Kernel Bug Tracker – Bug 6780
System freezes after 2 weeks when using SysKonnect SK-98xx based network card.
Last modified: 2006-07-22 14:03:59 UTC
Distribution: Debian sarge 3.1
Hardware Environment: not significant for this bug; tested on tens of different
Software Environment: Standart router with iptables firewall.
Problem Description: When the system has got any network card (tested with
Marvell Technology Group Ltd. Yukon Gigabit Ethernet 10/100/1000Base-T Adapter
(rev 13) and 3Com Corporation 3c940 10/100/1000Base-T [Marvell] (rev 10)
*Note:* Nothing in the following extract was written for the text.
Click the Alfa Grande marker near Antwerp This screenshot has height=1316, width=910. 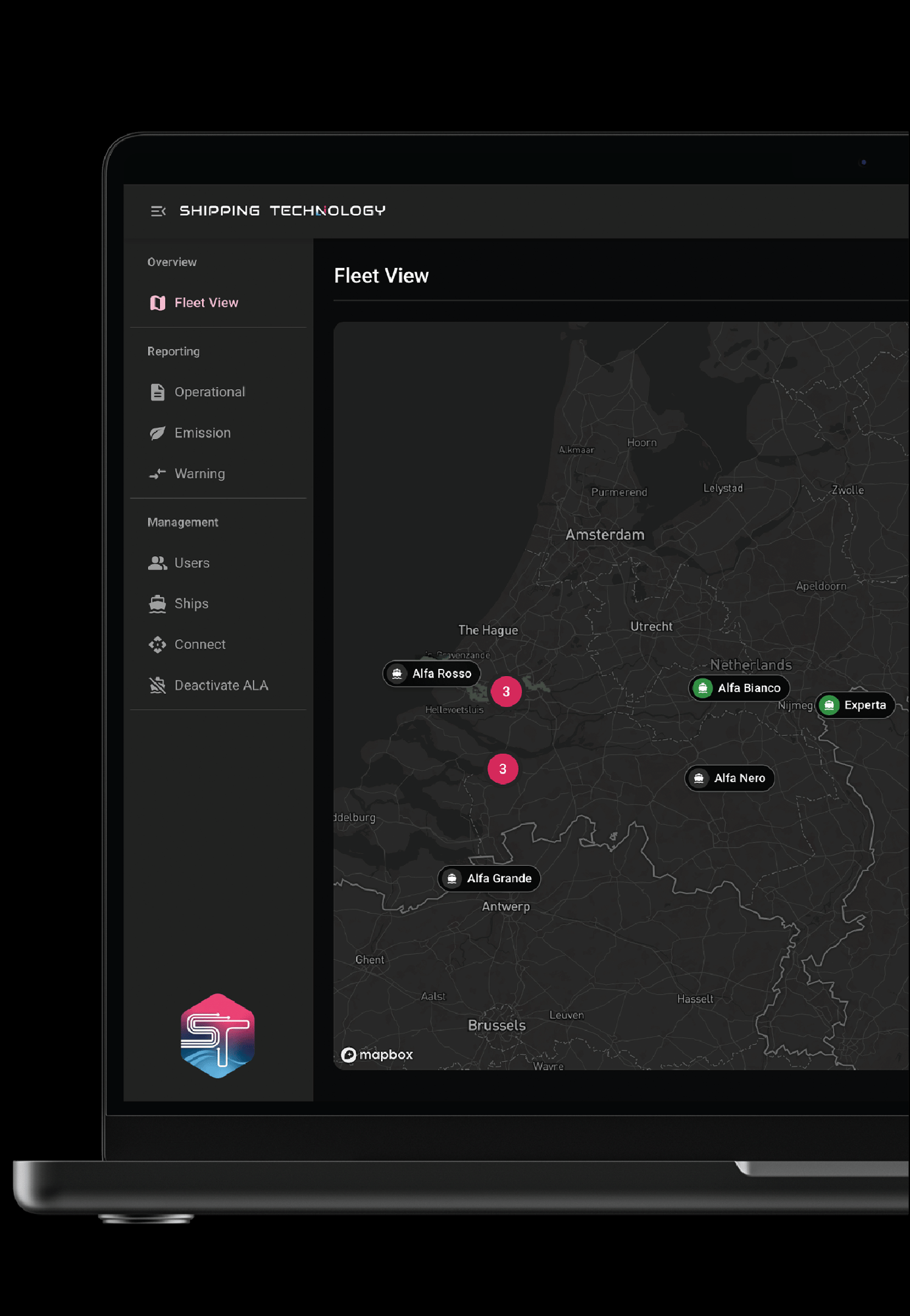click(x=489, y=878)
network cards) which uses SysKonnect SK-98xx driver (CONFIG_SK98LIN=y) and that
network card has got network cable and IP address set up (and there's
activity), the machine freezes completely after 14-15 days of uptime.
When I connect keyboard to the machine, it doesn't react, even NumLock led does
not turn on/off. The only solution is to press the reset button.
I've noticed, that each machine hangs up very accurately-exactly after 14-16
I am also sure, this is related to SK-98xx driver, because when I remove the
mentioned network card and install another one, the problem goes away.
Steps to reproduce: Compile a kernel supporting SK-98xx, boot it, set up the
interface and just wait for about 2 weeks--the system should freeze.
Note: this might be a duplicate of #6277 (sorry, I'm tired of driving miles
away from my home in order to reboot a couple of machines; besides that
machines need stability-they're network routers).
Some more notes: those systems are not using any kind of shaping system
(neither HTB, not CBQ), but problem still occurs.
Strange. If it was 47 days then I'd say it's due to a jiffies
rollover. But nothing much happens after 14 days. Possibly a packet
Do you have the NMI watchdog enabled? Add `nmi_watchdog=1' to the
kernel boot command line. That'll get us a trace if the machine
has any life at all left in it. You'd need a serial console
or a digital camera to record it though.
I don't think this might be a packet count rollover, because I use that network
cards on differently loaded machines (one transfers about 800 Gbs per day while
other only about 10) and the problem still exists.
I don't have NMI watchdog enabled. Sorry, but I do not have neither a serial
console nor a digital camera.
maybe there is any way/tool to reset device statistics manually without a
reboot? I mean something like resetting /proc/interrupts, transmitted bytes and
packets counters? Any ideas?
Does the problem happen with the skge driver? The sk98lin driver
has a lot of messy private management code that is unnecessary.
The skge driver supports the same hardware, and is supported.
The sk98lin driver is not supported by the kernel community and
is planned to be obsoleted.
I'll try to test with the skge driver and then I'll post the results.
With this driver my systems does not freeze any more at all, the problem seems
to be gone.
Since skge supersedes sk98lin now, and the problem is probably
in the vendor MIB portion of the driver let's just accelerate removal
of the old driver.